(Item coordinate data)
----
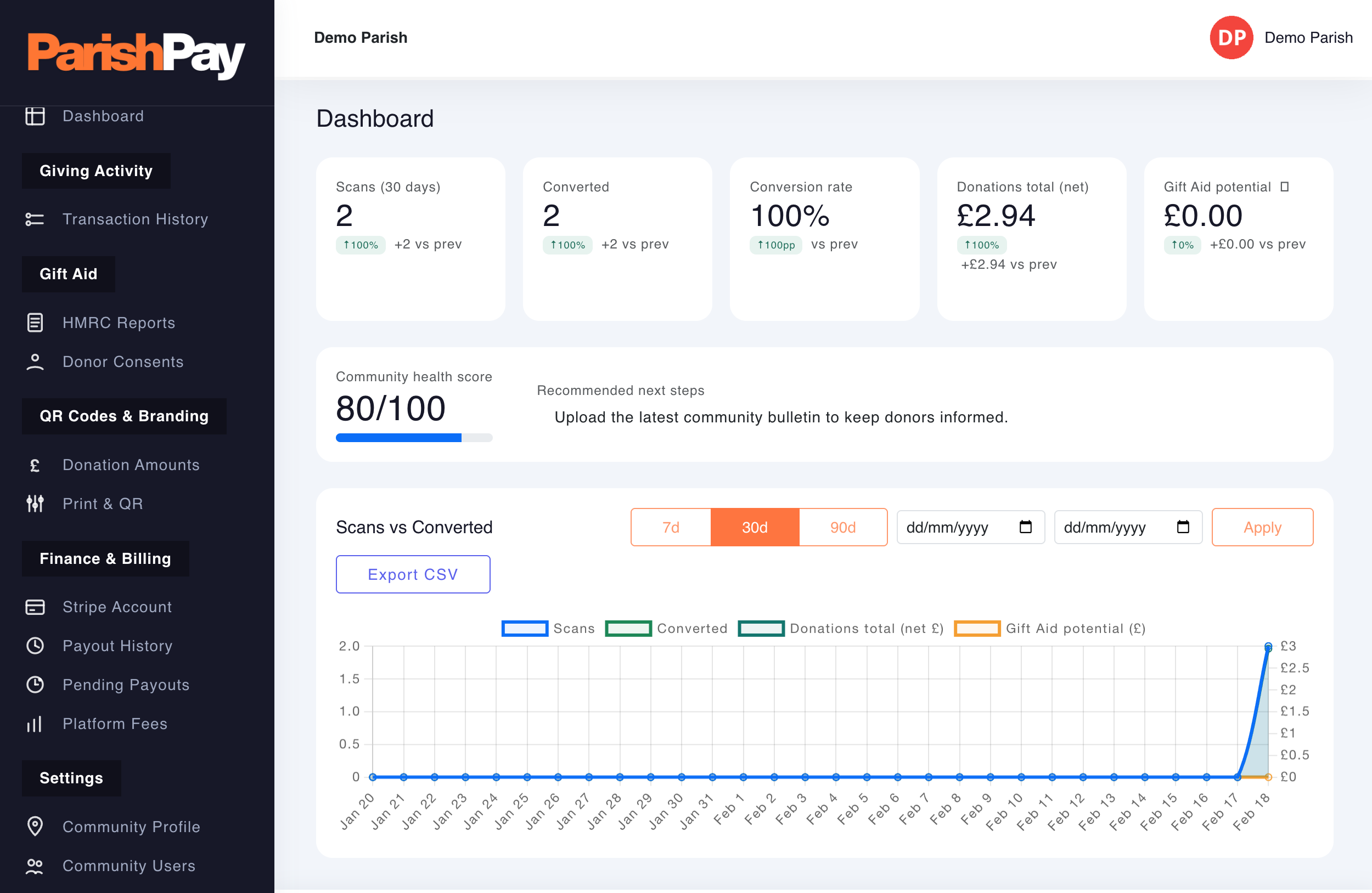This screenshot has height=893, width=1372.
Task: Switch to the 7d time range
Action: [671, 527]
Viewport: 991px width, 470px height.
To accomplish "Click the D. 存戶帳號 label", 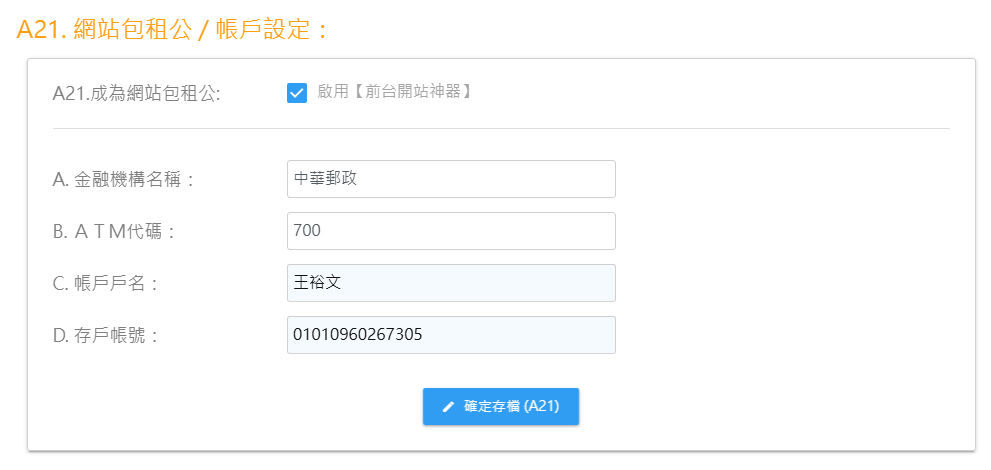I will tap(104, 335).
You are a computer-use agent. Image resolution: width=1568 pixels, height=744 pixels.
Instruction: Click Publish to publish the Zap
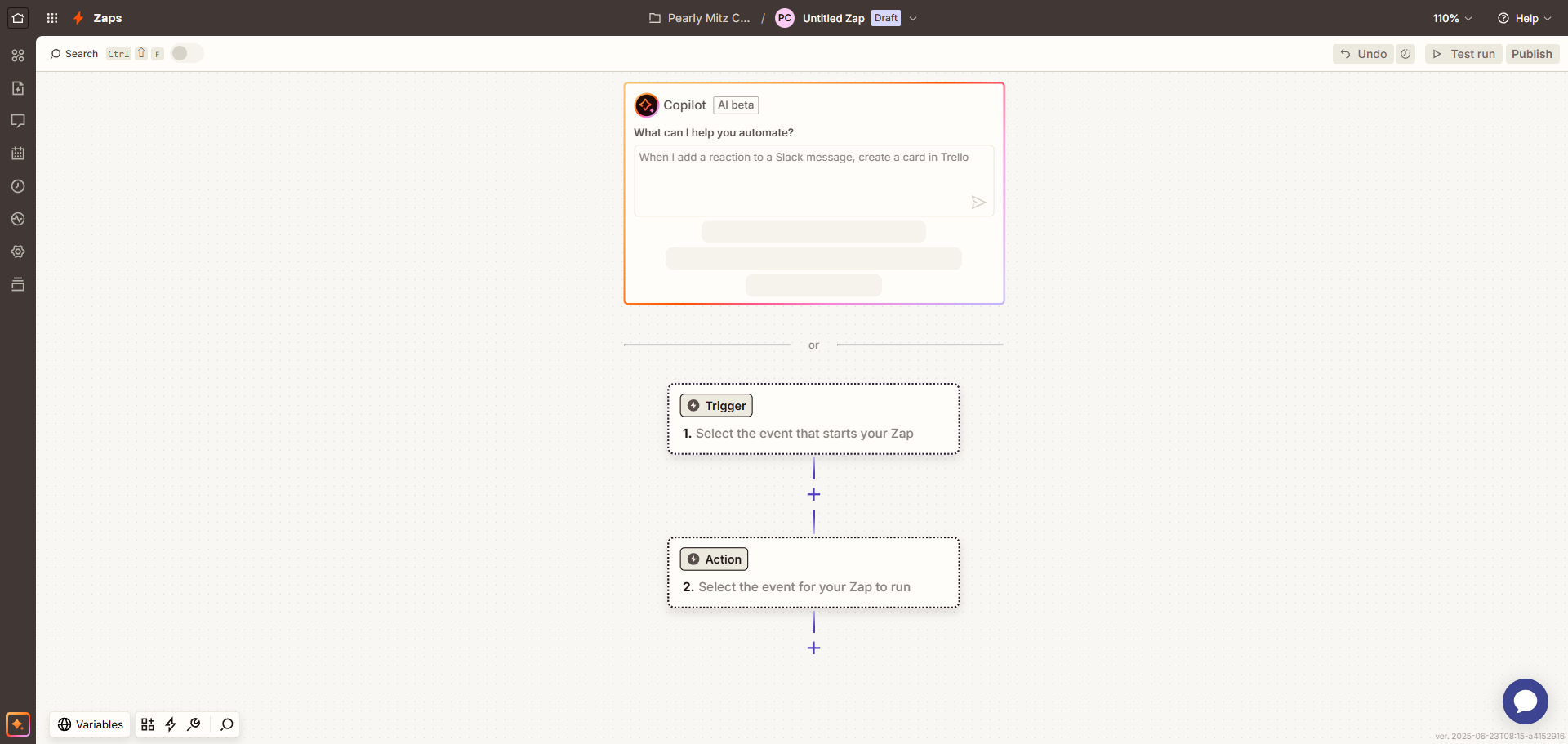coord(1531,53)
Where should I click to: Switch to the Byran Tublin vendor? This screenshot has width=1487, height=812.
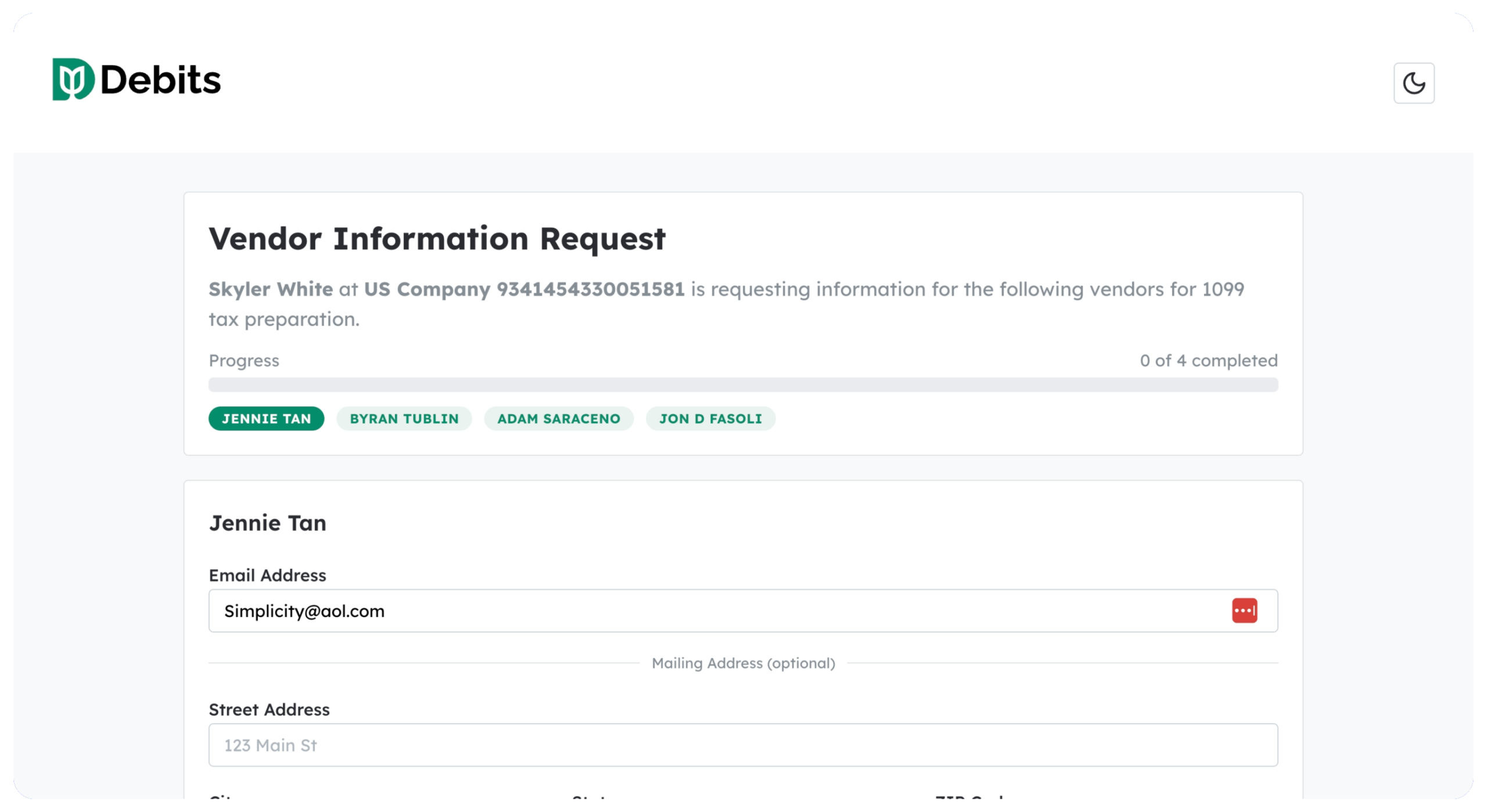click(x=404, y=419)
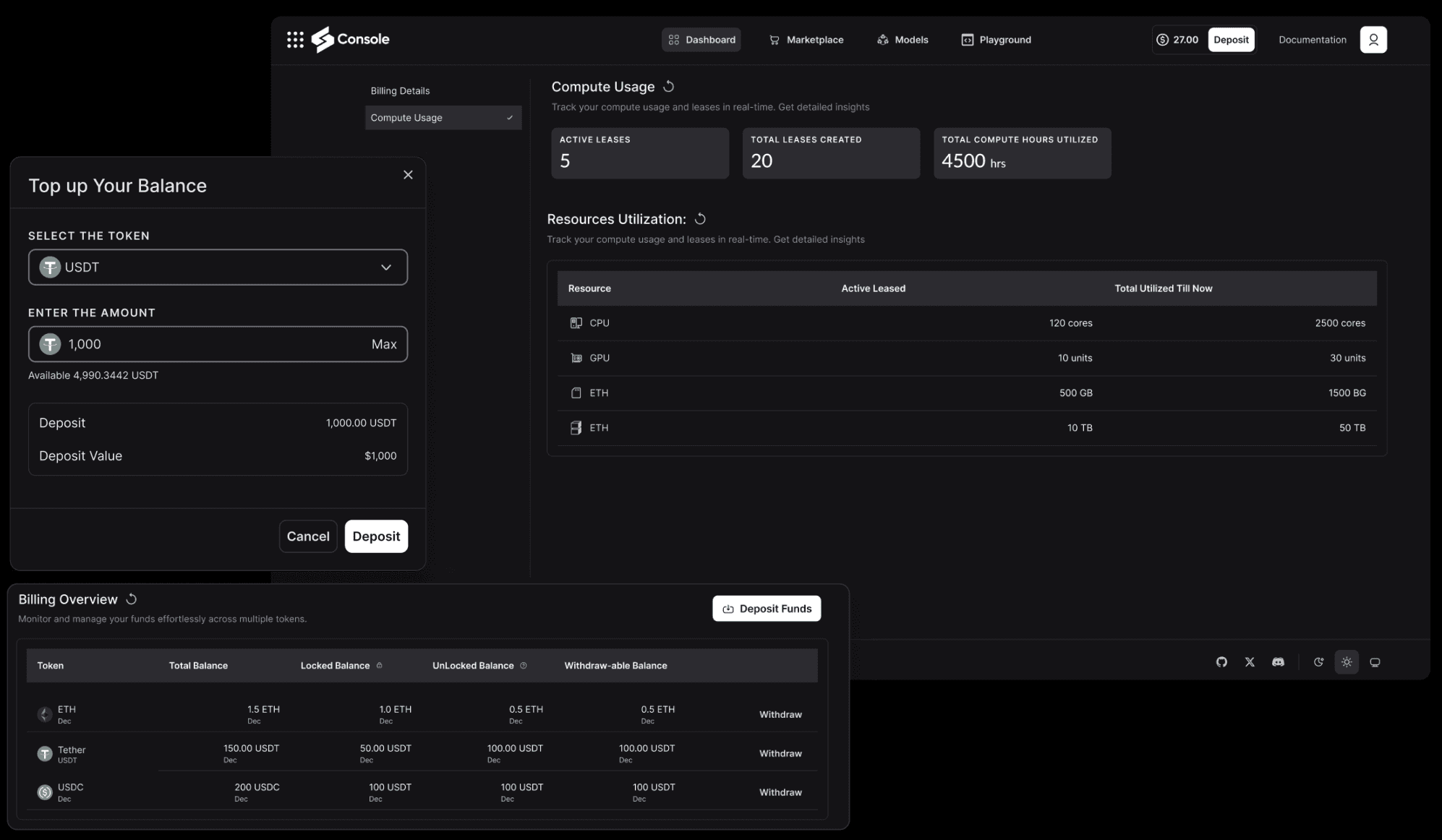Click the Locked Balance info icon
This screenshot has height=840, width=1442.
tap(380, 666)
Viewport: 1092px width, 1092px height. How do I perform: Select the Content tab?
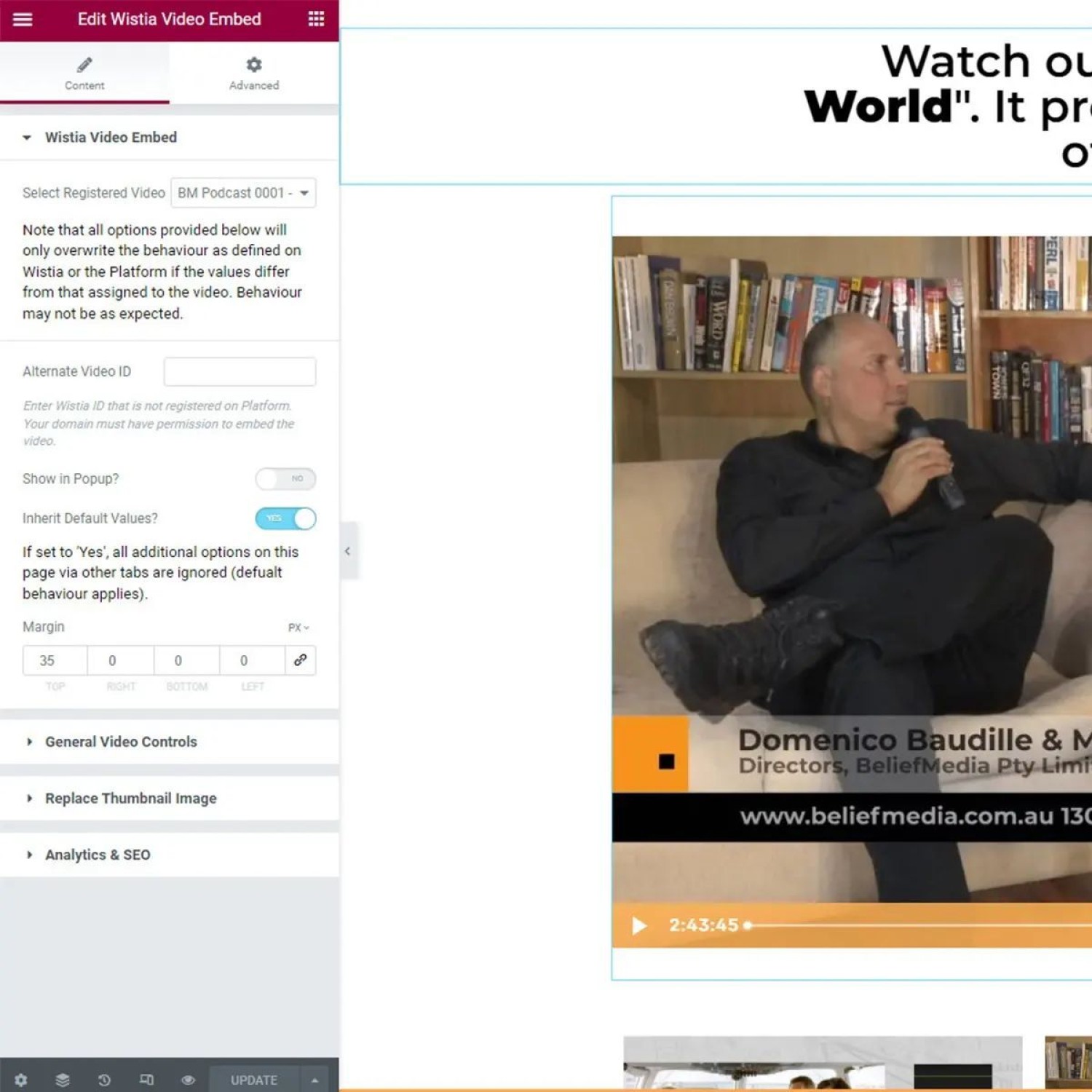84,74
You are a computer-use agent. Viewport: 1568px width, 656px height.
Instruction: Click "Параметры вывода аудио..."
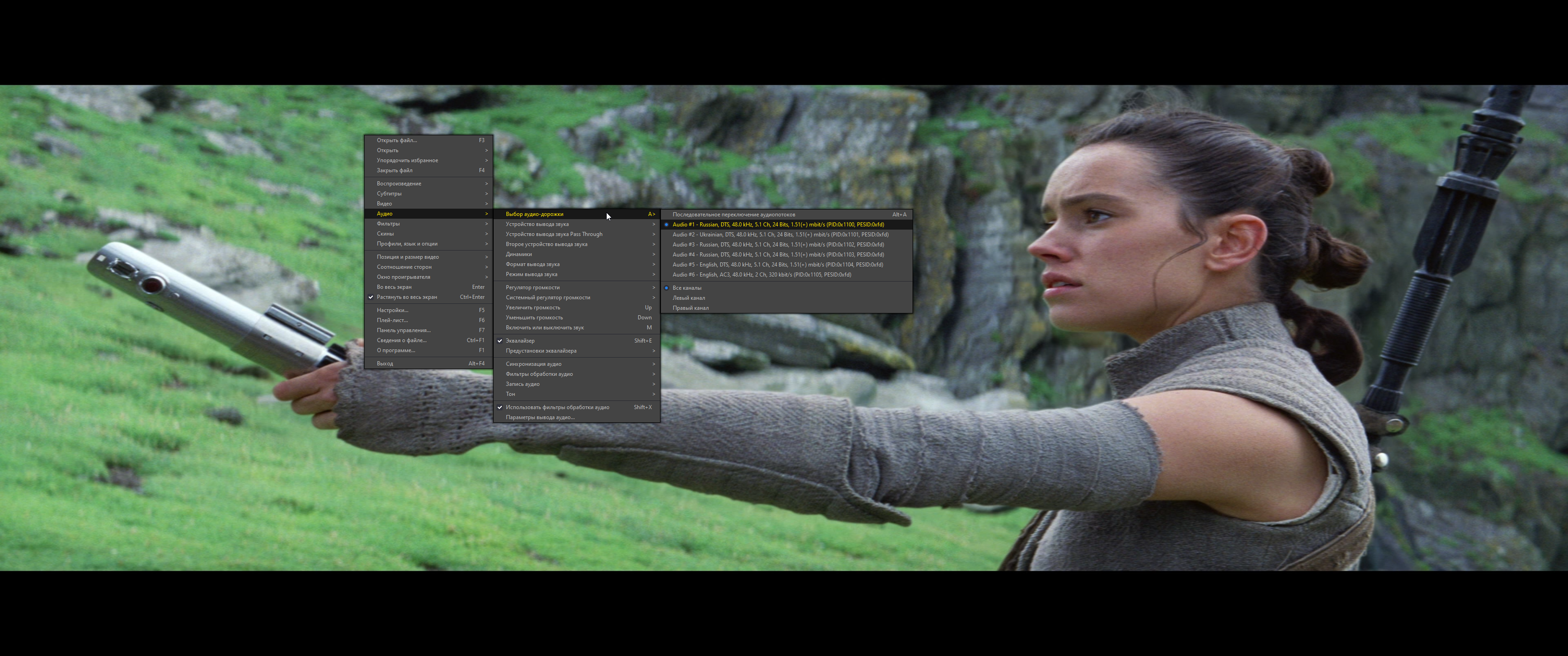click(x=539, y=417)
----
• _JOB_:
Return, verbatim, the lines of the items above, beginning with the line that contains "You are a computer-use agent. Viewport: 1568px" and continuing through the end of the items. Omit the pictures from your answer.

• _WRITTEN RESPONSE_:
You are a computer-use agent. Viewport: 1568px width, 656px height.
Instruction: Click "Параметры вывода аудио..."
click(x=539, y=417)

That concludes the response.